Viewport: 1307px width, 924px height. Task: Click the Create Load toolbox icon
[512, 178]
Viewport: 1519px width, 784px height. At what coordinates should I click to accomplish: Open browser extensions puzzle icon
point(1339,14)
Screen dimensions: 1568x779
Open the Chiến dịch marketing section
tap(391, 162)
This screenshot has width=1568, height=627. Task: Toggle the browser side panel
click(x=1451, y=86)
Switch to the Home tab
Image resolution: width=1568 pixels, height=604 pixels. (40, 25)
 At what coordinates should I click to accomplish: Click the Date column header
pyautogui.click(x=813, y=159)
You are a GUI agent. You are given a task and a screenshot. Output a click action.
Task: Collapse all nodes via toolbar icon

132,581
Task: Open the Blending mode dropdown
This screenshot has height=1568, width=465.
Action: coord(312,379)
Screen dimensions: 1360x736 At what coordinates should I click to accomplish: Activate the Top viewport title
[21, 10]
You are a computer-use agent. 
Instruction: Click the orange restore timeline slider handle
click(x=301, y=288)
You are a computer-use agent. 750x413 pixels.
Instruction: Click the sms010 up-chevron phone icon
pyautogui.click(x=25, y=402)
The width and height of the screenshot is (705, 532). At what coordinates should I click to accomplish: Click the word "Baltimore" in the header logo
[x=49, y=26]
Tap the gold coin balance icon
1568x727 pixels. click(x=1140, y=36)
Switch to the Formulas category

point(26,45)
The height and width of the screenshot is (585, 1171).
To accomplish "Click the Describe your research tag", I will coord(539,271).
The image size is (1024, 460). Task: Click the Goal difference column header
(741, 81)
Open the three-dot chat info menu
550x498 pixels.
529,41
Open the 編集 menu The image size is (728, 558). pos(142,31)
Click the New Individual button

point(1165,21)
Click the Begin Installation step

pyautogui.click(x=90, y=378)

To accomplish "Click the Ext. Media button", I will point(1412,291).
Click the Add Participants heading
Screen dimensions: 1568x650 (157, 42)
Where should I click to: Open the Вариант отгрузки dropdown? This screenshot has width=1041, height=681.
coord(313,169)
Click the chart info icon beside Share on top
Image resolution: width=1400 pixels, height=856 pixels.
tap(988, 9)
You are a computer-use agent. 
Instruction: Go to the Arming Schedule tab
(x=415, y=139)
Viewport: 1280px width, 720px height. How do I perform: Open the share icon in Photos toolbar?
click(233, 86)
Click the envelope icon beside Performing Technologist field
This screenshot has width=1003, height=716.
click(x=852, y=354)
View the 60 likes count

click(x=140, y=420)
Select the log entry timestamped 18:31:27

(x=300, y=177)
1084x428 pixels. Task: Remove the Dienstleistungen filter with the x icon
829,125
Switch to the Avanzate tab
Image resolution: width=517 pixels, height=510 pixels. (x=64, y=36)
************
Your goal: Identify every line above that includes the word "agent", and show those lines.

Solution to the problem:
You are a GUI agent. You are given a task and a screenshot. Output a click action.
You are a computer-use agent. 
You are a computer-use agent. 750x413 pixels.
You are a computer-use agent. 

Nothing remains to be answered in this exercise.